The task | Starting with the line that holds "Enable Intersect selection mode", copy out each remaining line of the listing below, up to and including the last one, and include nothing else.

Task data |
=== Begin Enclosure ===

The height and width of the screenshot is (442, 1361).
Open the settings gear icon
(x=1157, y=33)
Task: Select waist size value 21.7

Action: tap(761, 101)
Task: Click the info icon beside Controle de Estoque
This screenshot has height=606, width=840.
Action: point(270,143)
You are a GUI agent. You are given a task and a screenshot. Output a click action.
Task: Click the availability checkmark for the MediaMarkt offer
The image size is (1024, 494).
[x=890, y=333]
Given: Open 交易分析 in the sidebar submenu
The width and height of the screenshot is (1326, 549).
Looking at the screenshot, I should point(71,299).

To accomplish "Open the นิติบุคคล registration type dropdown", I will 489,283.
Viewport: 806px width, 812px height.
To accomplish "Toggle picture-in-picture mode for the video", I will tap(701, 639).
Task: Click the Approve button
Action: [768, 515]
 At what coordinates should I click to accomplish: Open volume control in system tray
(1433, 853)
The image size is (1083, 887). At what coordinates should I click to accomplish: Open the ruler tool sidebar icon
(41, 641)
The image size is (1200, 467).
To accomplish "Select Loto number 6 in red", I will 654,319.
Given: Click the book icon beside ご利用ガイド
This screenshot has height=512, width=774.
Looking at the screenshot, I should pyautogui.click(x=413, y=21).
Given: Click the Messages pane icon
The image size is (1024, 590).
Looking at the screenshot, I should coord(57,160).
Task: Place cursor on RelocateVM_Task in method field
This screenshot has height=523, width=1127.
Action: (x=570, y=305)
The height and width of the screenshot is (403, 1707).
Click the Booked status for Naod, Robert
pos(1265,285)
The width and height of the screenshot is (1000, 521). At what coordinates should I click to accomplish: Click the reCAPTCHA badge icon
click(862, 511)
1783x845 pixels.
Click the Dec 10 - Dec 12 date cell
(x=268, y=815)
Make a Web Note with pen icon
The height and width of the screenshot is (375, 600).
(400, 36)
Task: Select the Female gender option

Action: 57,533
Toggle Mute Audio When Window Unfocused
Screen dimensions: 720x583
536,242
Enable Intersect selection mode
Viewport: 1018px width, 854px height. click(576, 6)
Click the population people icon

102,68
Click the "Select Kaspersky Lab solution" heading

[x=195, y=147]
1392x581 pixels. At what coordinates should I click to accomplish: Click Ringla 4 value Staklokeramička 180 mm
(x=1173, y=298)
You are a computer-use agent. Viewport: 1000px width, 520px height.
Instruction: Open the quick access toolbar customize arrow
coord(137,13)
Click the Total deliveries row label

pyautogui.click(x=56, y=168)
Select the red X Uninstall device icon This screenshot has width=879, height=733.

=== End Enclosure ===

Exercise output |
Enable Intersect selection mode
Viewport: 1018px width, 854px height. click(576, 6)
Click the population people icon

102,68
Click the "Select Kaspersky Lab solution" heading

[x=195, y=147]
1392x581 pixels. At what coordinates should I click to accomplish: Click Ringla 4 value Staklokeramička 180 mm
(x=1173, y=298)
You are a computer-use agent. Viewport: 1000px width, 520px height.
Instruction: Open the quick access toolbar customize arrow
coord(137,13)
Click the Total deliveries row label

pyautogui.click(x=56, y=168)
Select the red X Uninstall device icon This screenshot has width=879, height=733.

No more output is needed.